Bond is a kind of financial contract, which is a creditor's right and debt certificate issued to investors when the government, financial institutions and industrial and commercial enterprises directly borrow money from the society and promise to pay interest at a certain interest rate and repay the principal according to the agreed conditions. The essence of a bond is a certificate of debt, which has legal effect. There is a creditor-debtor relationship between bond buyers or investors and issuers. Bond issuers are debtors and investors (bond buyers) are creditors.
Bond is a valuable security. Because the interest of bonds is usually determined in advance, bonds are a kind of fixed-interest securities. In countries and regions with developed financial markets, bonds can be listed and circulated. In China, the typical government bonds are short-term treasury bills.
Foreign exchange reserves, also known as foreign exchange reserves, refer to foreign exchange assets held by central banks and other government agencies to meet the needs of international payment.
The specific forms of foreign exchange reserves include: short-term government deposits abroad or other means of payment that can be cashed abroad, such as foreign securities, checks, promissory notes, foreign currency drafts of foreign banks, etc. It is mainly used to pay off the balance of payments deficit, intervene in the foreign exchange market and maintain the exchange rate of the domestic currency.
The role of foreign exchange reserves
1. Adjust the balance of payments to ensure external payment.
When there is an obvious gap in the country's import and export transactions or the trade gap caused by other factors, foreign exchange reserves can be used to fill the deficit, maintain the country's reputation in international transactions, avoid more economic crises and ensure the normal development of the economy.
2. Intervene in the foreign exchange market and stabilize the local currency exchange rate.

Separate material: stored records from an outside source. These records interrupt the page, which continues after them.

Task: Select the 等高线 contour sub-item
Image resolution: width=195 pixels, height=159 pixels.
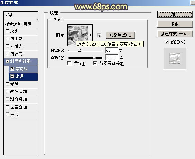Action: [x=23, y=69]
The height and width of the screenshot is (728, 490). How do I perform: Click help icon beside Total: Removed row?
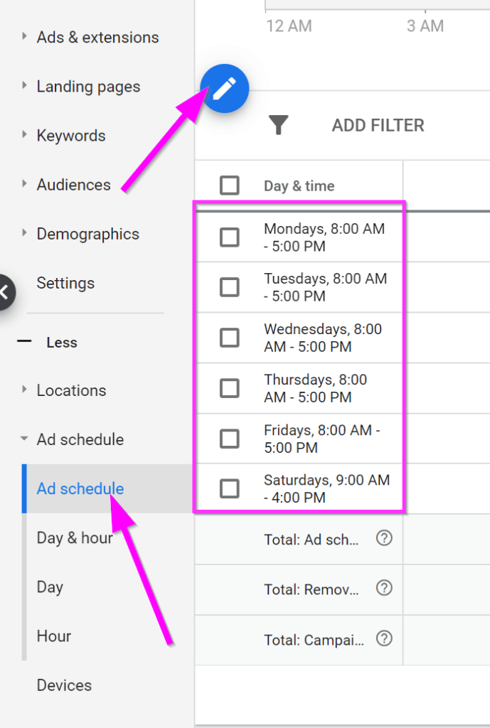click(x=384, y=589)
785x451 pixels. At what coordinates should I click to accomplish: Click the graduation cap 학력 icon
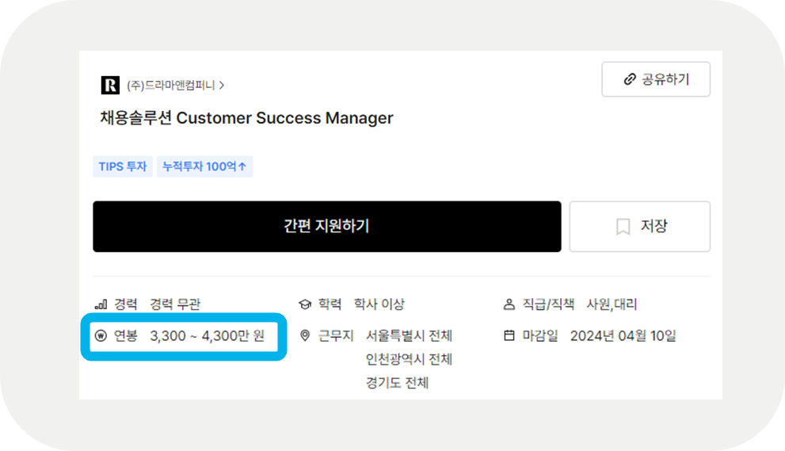pyautogui.click(x=305, y=304)
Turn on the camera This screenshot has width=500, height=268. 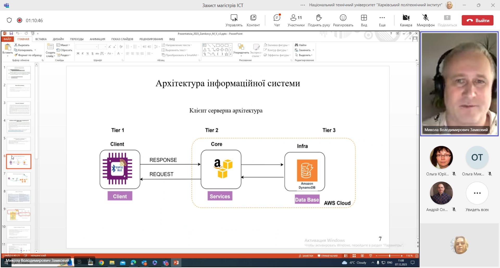pyautogui.click(x=406, y=20)
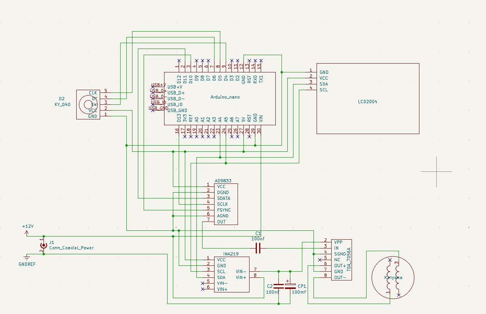Click the Arduino_nano component label
Screen dimensions: 486x314
tap(225, 97)
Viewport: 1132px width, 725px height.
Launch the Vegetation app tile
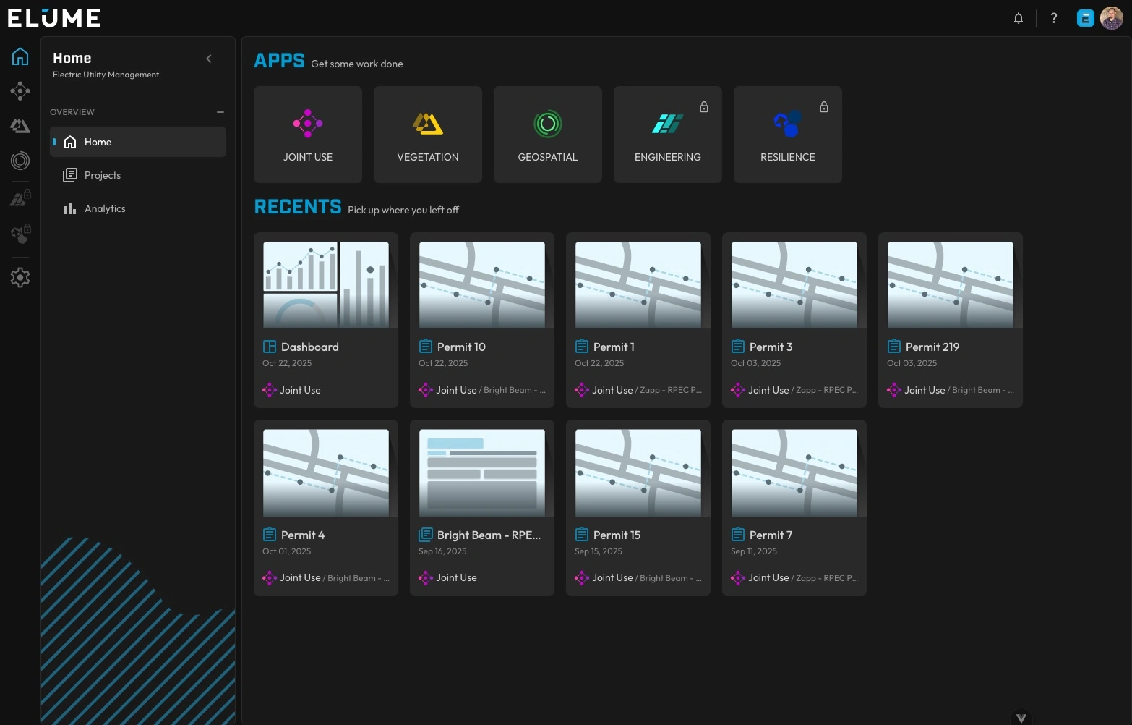click(428, 135)
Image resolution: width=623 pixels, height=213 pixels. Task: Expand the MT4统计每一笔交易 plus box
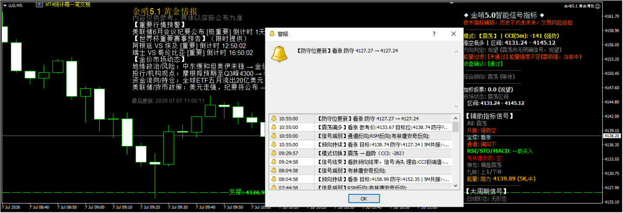(x=38, y=4)
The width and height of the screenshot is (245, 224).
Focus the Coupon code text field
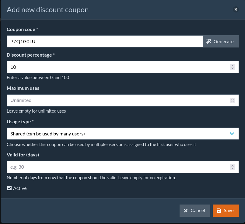(x=104, y=41)
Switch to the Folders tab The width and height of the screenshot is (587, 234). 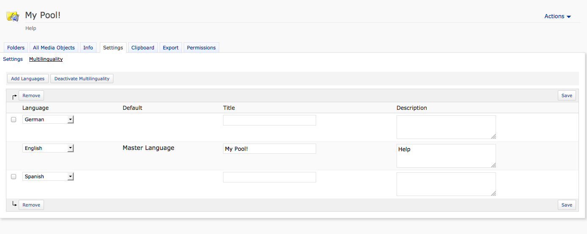(x=16, y=48)
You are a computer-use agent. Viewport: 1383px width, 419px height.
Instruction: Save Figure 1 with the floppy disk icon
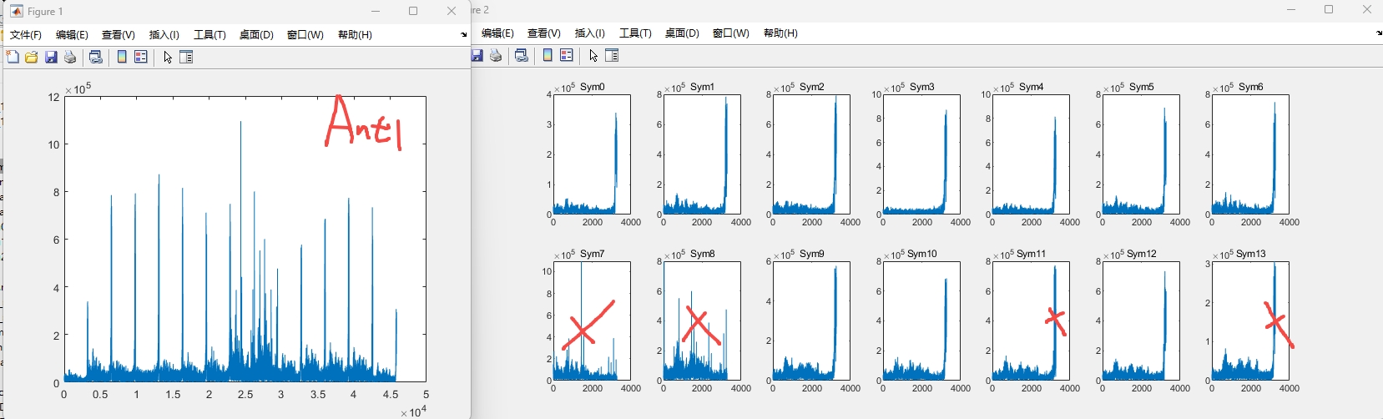pyautogui.click(x=51, y=57)
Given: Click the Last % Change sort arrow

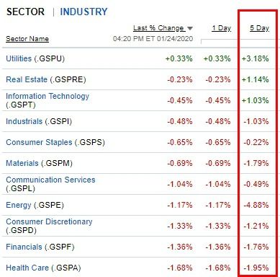Looking at the screenshot, I should 190,28.
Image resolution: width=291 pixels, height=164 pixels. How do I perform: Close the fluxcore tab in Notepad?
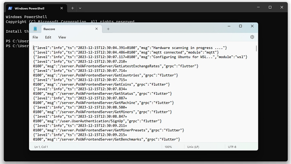97,29
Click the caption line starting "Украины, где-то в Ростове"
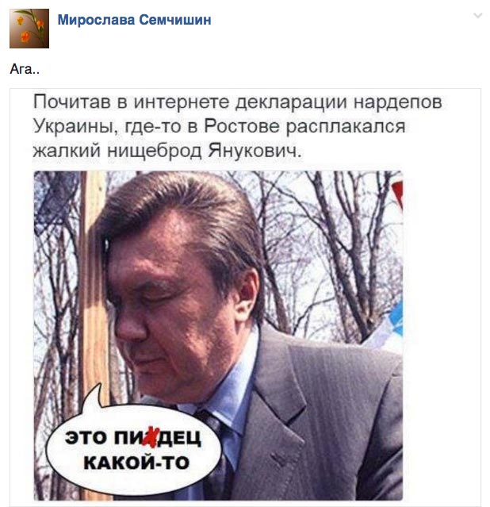The image size is (490, 507). tap(219, 126)
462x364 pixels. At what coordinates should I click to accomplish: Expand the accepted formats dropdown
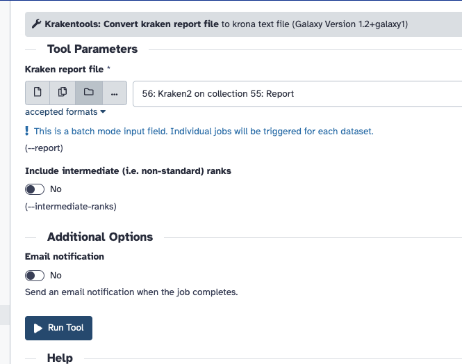click(65, 112)
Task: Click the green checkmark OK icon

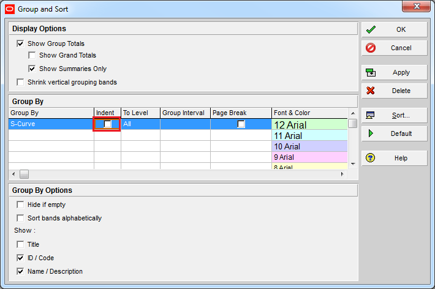Action: [371, 29]
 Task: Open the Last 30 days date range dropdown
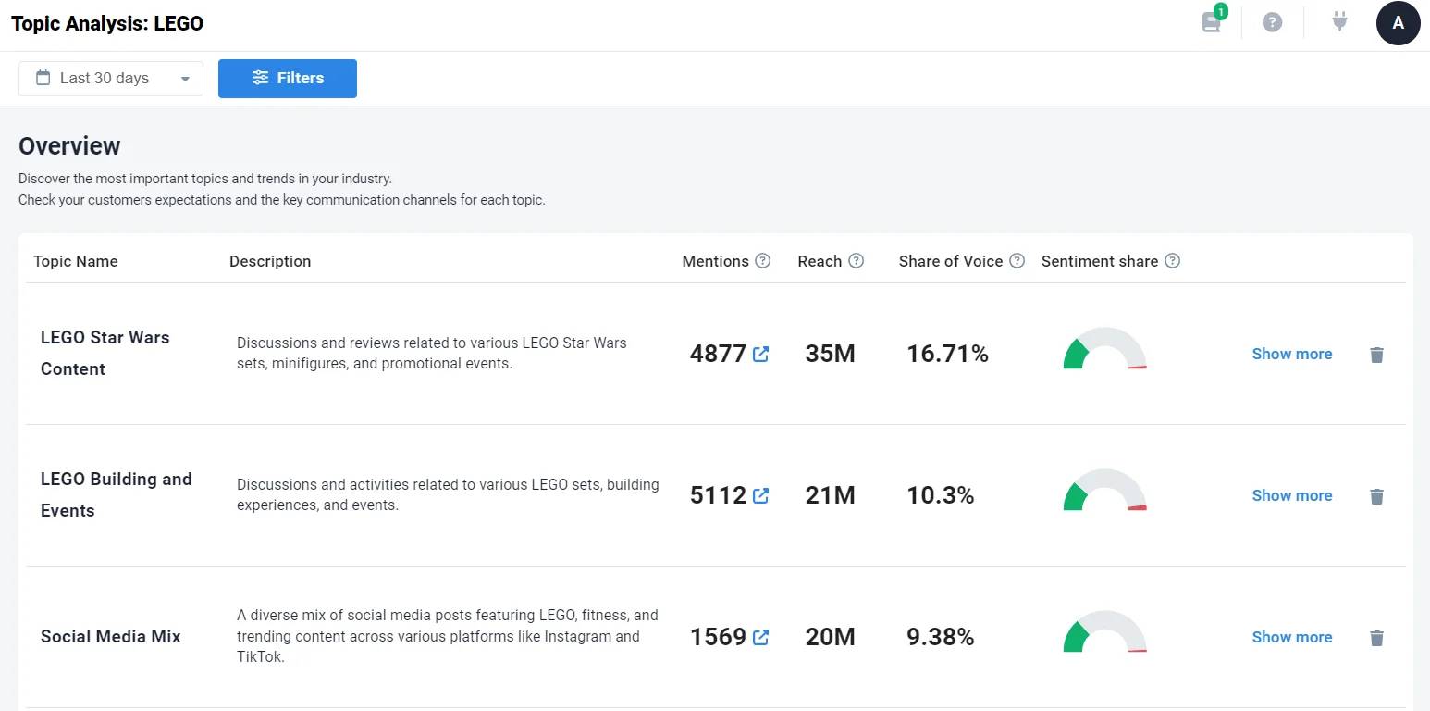pos(105,78)
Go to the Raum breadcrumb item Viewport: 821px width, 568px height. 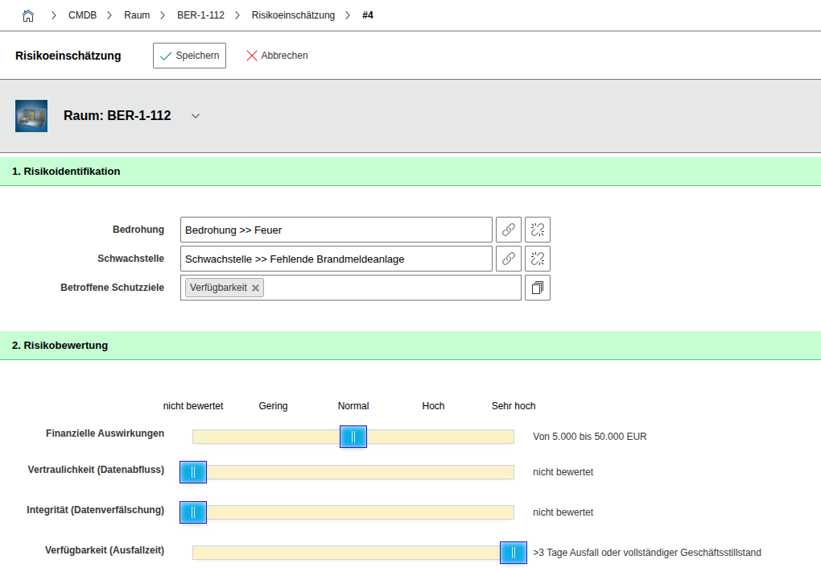[x=137, y=15]
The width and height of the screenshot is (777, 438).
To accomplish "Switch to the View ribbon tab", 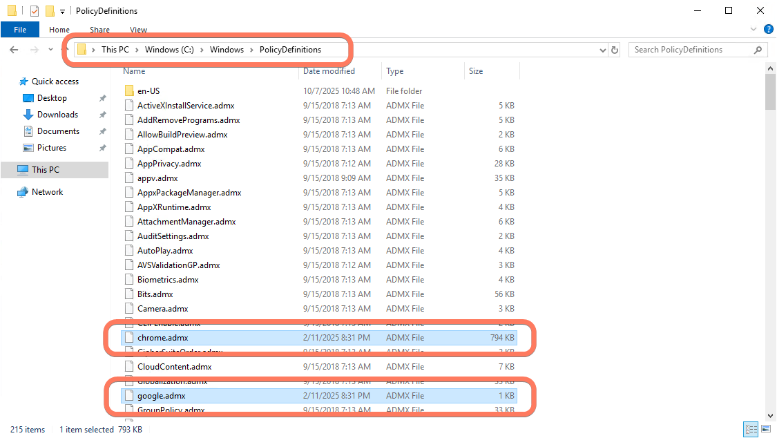I will (x=138, y=30).
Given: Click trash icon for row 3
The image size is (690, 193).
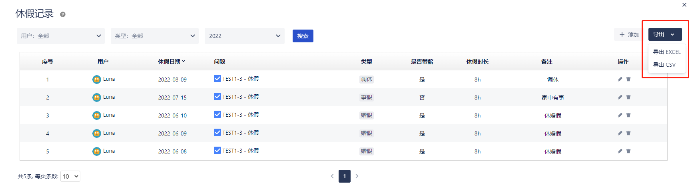Looking at the screenshot, I should (x=628, y=115).
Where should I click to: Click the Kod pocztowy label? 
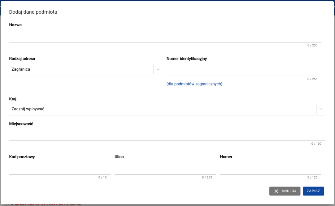point(22,157)
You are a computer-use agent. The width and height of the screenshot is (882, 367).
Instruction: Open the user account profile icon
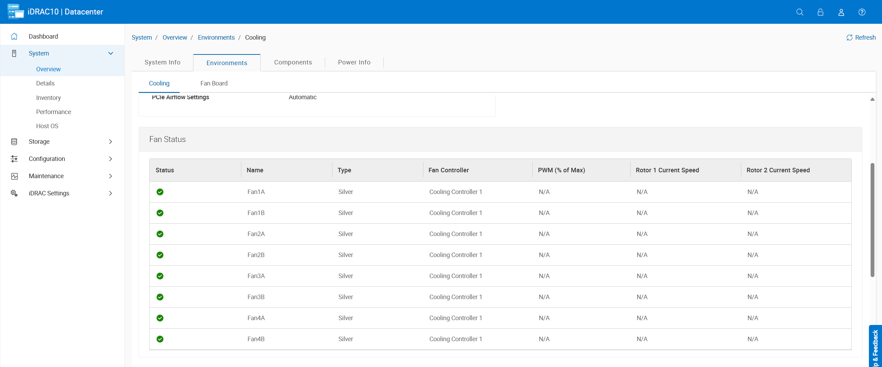841,12
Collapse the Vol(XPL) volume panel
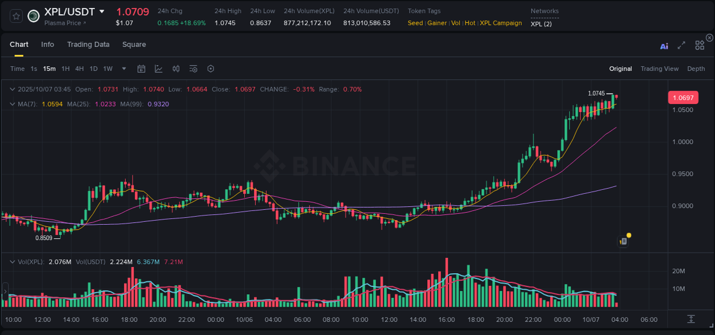Image resolution: width=715 pixels, height=335 pixels. (13, 261)
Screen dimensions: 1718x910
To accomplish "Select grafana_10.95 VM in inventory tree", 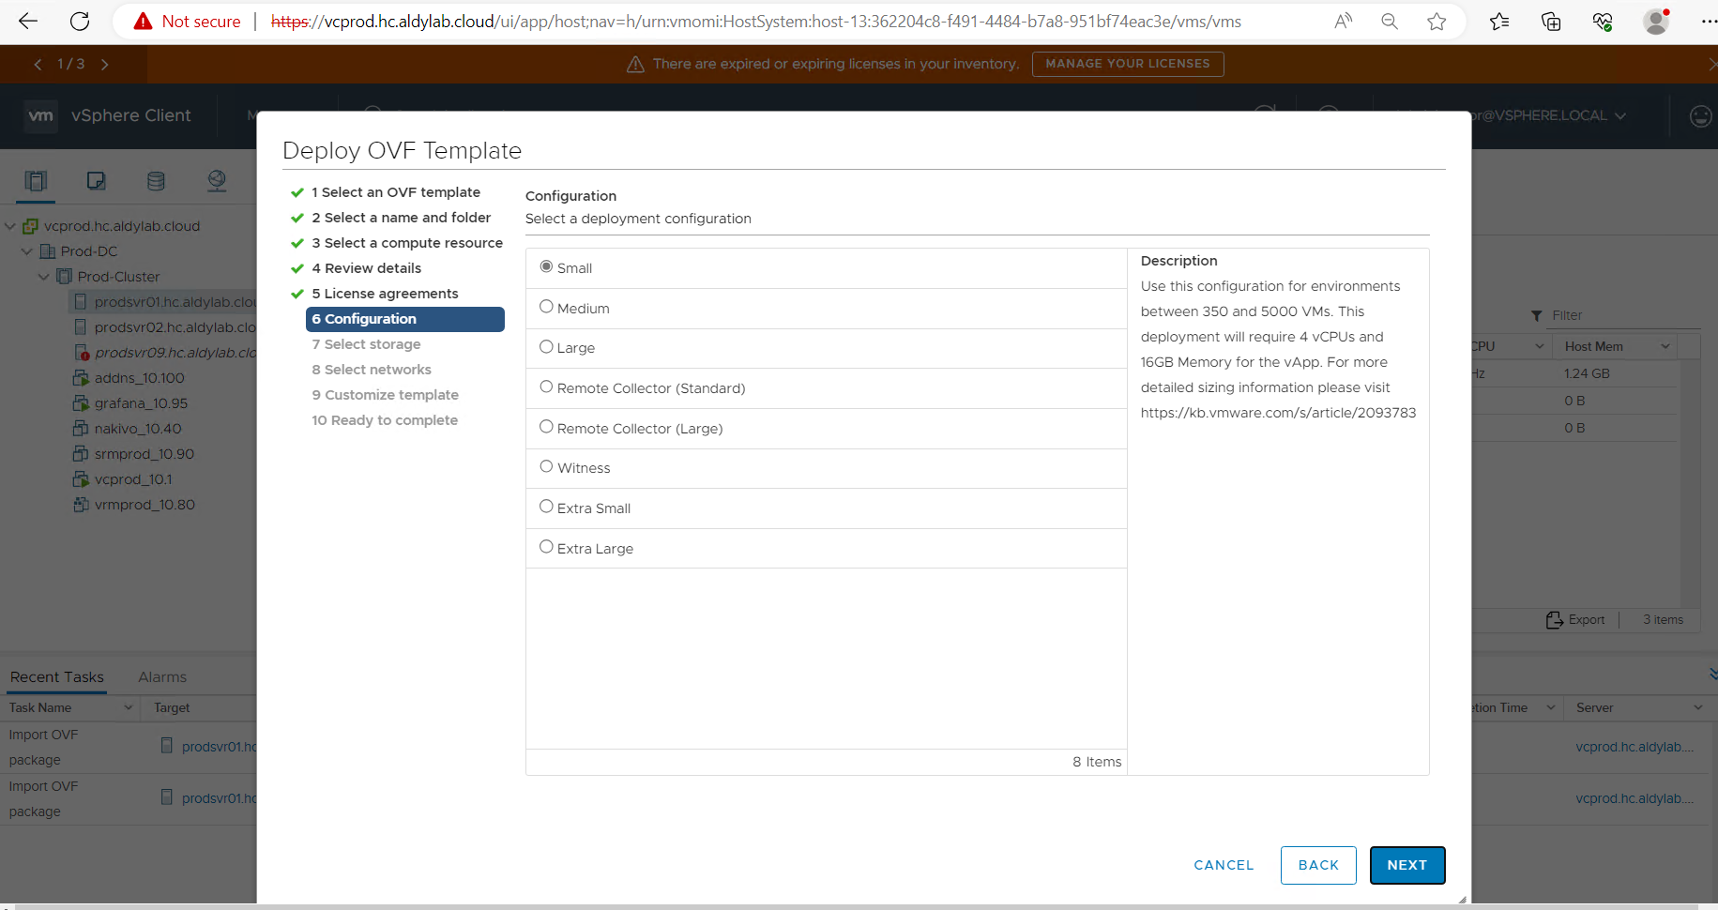I will (141, 403).
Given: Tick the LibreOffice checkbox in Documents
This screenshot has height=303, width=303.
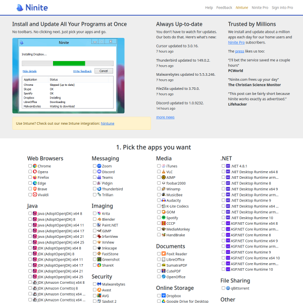Looking at the screenshot, I should tap(159, 260).
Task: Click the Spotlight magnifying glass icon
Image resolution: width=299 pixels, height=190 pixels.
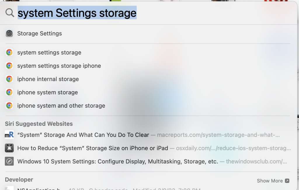Action: pyautogui.click(x=10, y=13)
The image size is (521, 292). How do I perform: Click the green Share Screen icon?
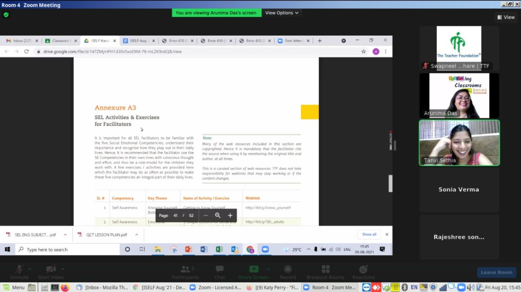point(254,269)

A country's exchange rate is determined by its supply and demand. If the country's supply and demand relationship appears disorderly imagination, which leads to the abnormal development of market exchange rate, it will have an impact on the country's monetary policy operation. At this time, the government will use its foreign exchange reserves to buy foreign bonds to regulate the market and stabilize the exchange rate.
3. Maintain international reputation and improve external financing capacity.
The amount of foreign exchange reserves represents a country's ability to repay foreign debts, and also reflects the country's economic strength, which can be used to judge the country's credit status. At the same time, it also helps us gain more international competitive advantages.
4. Enhance comprehensive national strength and ability to resist risks.
Foreign exchange reserves are also the assets of the Bank of China. More foreign exchange reserves means that the assets of the central bank are higher, and there will be more financial support in our international economic affairs. If there is a financial crisis, more foreign exchange reserves can mean you have more ability to resist risks.